■ DATA TO USE ■

========================================================================

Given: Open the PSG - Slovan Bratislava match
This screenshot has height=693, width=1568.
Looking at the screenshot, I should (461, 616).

========================================================================

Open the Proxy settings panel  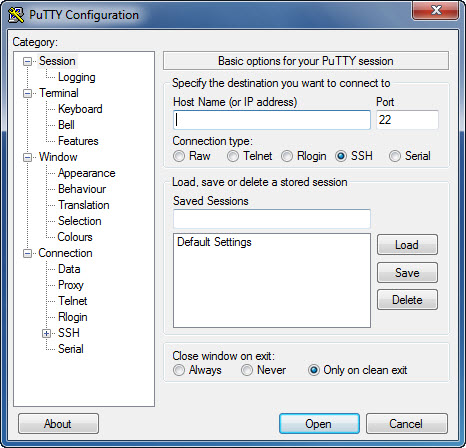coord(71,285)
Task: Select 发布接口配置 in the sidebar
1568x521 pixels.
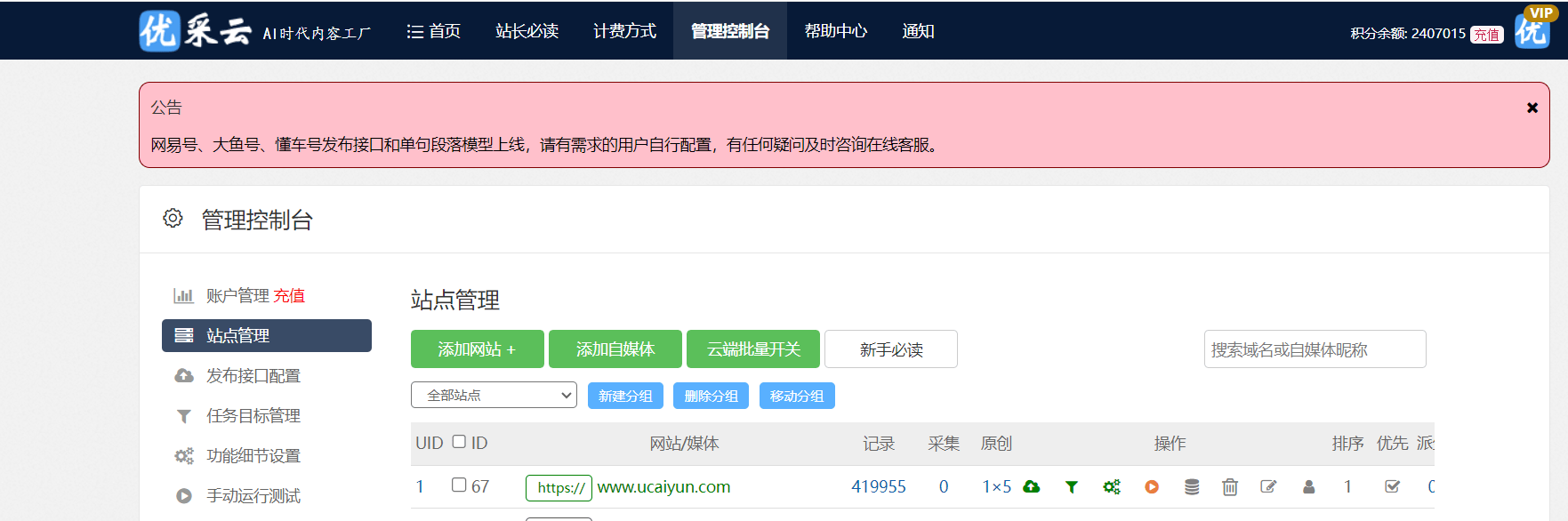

========================================================================

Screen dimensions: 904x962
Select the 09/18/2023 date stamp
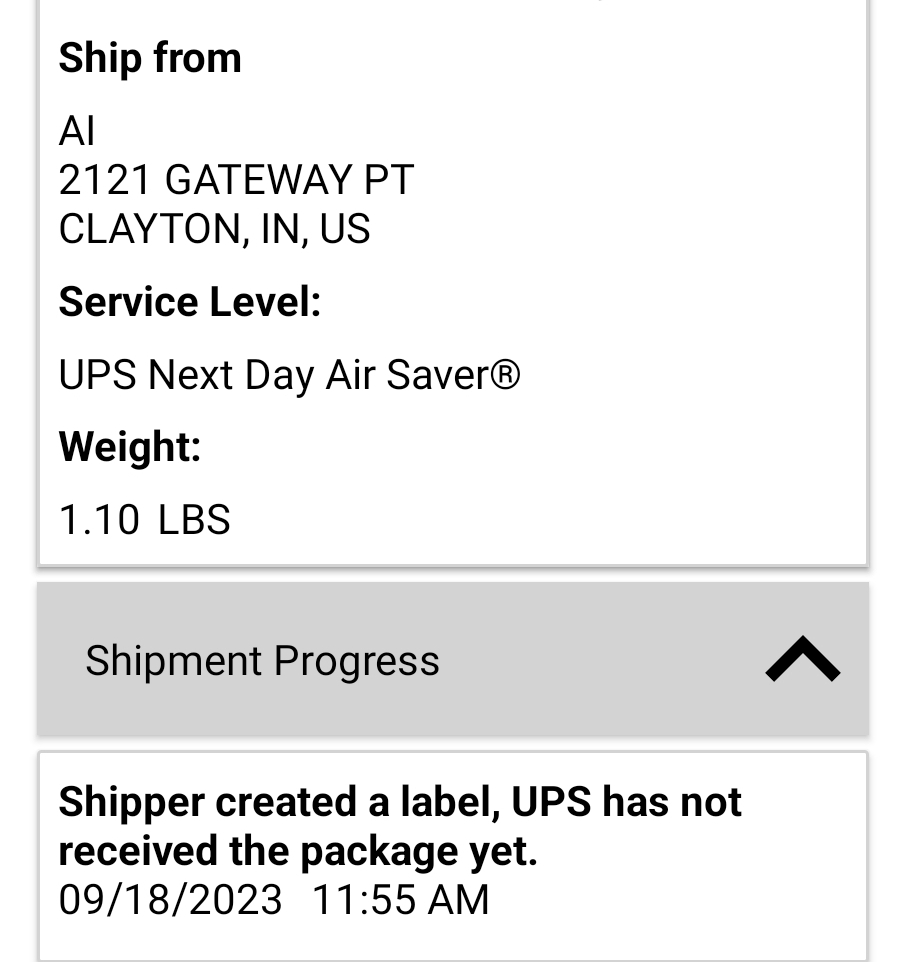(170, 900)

========================================================================

■ INSTRUCTIONS TO FOLLOW ■
Reproduce, word for word and in full, only the lines above that start at the line with "Task: Select 发布接口配置 in the sidebar" and run through the line with "1568x521 pixels.", both ends included.

■ SOLUTION TO THIS EXERCISE ■
Task: Select 发布接口配置 in the sidebar
1568x521 pixels.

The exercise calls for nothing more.